Das Springen übers Langpferd war nicht meine größte Stärke, in den anderen Disziplinen jedoch war ich gleich gut. Die Presse schrieb jedoch mehrfach: 'Wie Steffens am Seitpferd turnt, ist einsame Weltspitze. Das macht ihm keiner nach!' Es gab Elemente in meiner Übung, denen andere Athleten erst Jahre später nacheiferten.

Wie war Ihr Weg bis zu diesem Erfolg?
Nach meiner abgeschlossenen Malerlehre ging ich nach Bremen. Dort arbeitete ich und besuchte die Deutsche Turnschule, denn ich hatte den Ehrgeiz, Turnlehrer zu werden. Zunächst war ich bester Turner im Kreis Diepholz, dann Bremer und Hamburger Kunstturnmeister, sowie Niedersachsen- und Westfalenmeister. Bald turnte ich in ganz Europa, zum Beispiel in Ungarn, Italien, Frankreich, Finnland. Ich stecke so voller Erinnerungen, dass es selbst für mich heute manchmal unglaublich ist, das alles erlebt zu haben.

Wie ging es weiter?
Nach dem Krieg gründete ich eine private Turnschule und leitete ferner für den Deutschen Turner-Bund in ganz Deutschland, Österreich und Italien Lehrgänge. 

Bis zu meinem 76. Geburtstag (1984) übte ich meinen geliebten Beruf aus und war ständig in der Turnhalle. Danach turnte ich zwar nicht mehr, war aber weiterhin aktiv. Bis zu meinem 87. Geburtstag (1995) wanderte ich noch täglich so um die 10 bis 12 Kilometer, um mich fit zu halten.

Seit wann sind Sie wieder Barnstorfer Bürger?
Die Ferien verbrachte ich immer in Barnstorf und fühlte mich hier heimisch. 1985 zogen wir zurück in meinen Heimatort, um in Ruhe den Lebensabend zu verbringen. Meine Schwerhörigkeit erschwert mir den Kontakt zu anderen Menschen. Da ich mich an Gesprächen kaum beteiligen kann, lebe ich ziemlich zurückgezogen.
Haben Sie ein Lebensmotto?
So lange wie möglich auf den Beinen und geistig auf der Höhe zu bleiben.

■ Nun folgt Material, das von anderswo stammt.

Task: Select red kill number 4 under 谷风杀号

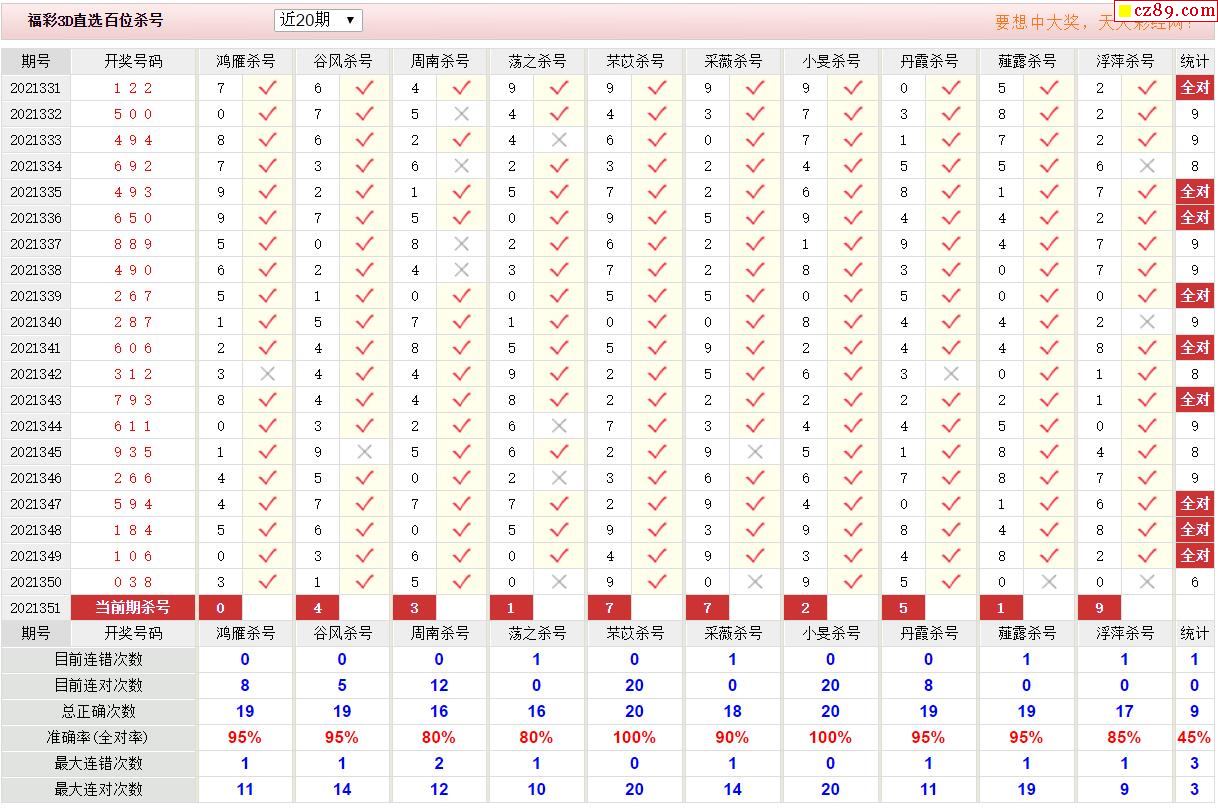Action: pyautogui.click(x=317, y=607)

Dennoch - trotz der unzähligen schönen Erlebnisse würde ich nicht wieder geboren werden wollen:

Walter STEFFENS und Alfred SCHWARZMANN
Walter Steffens, Alfred Schwarzmann (re., 1989)
 aus der Goldriege von 1936

Meine Enttäuschung über die Menschen im Allgemeinen ist zu groß. Meine Gedanken kreisen um die Frage, warum sie diese Welt zerstören müssen und nicht in Frieden miteinander leben können.

Das Interview führte Jutta Steffens im Dezember 1999, für den Barnstorfer Gemeindebrief und aus Anlass des 90. Geburtstages;
am 26.12. 2005 feiert Walter Steffens im Hotel Roshop nunmehr seinen 97. Geburtstag und ist Deutschlands ältester, lebender Olympiasieger aller Sportarten)

> Walter STEFFENS verstarb am 23.08.2006 im Alter von 97 Jahren - als bis dahin ältester deutscher Olympiasieger aller Sportarten - in seinem niedersächsischem Wohnort Barnstorf, Kreis Diepholz.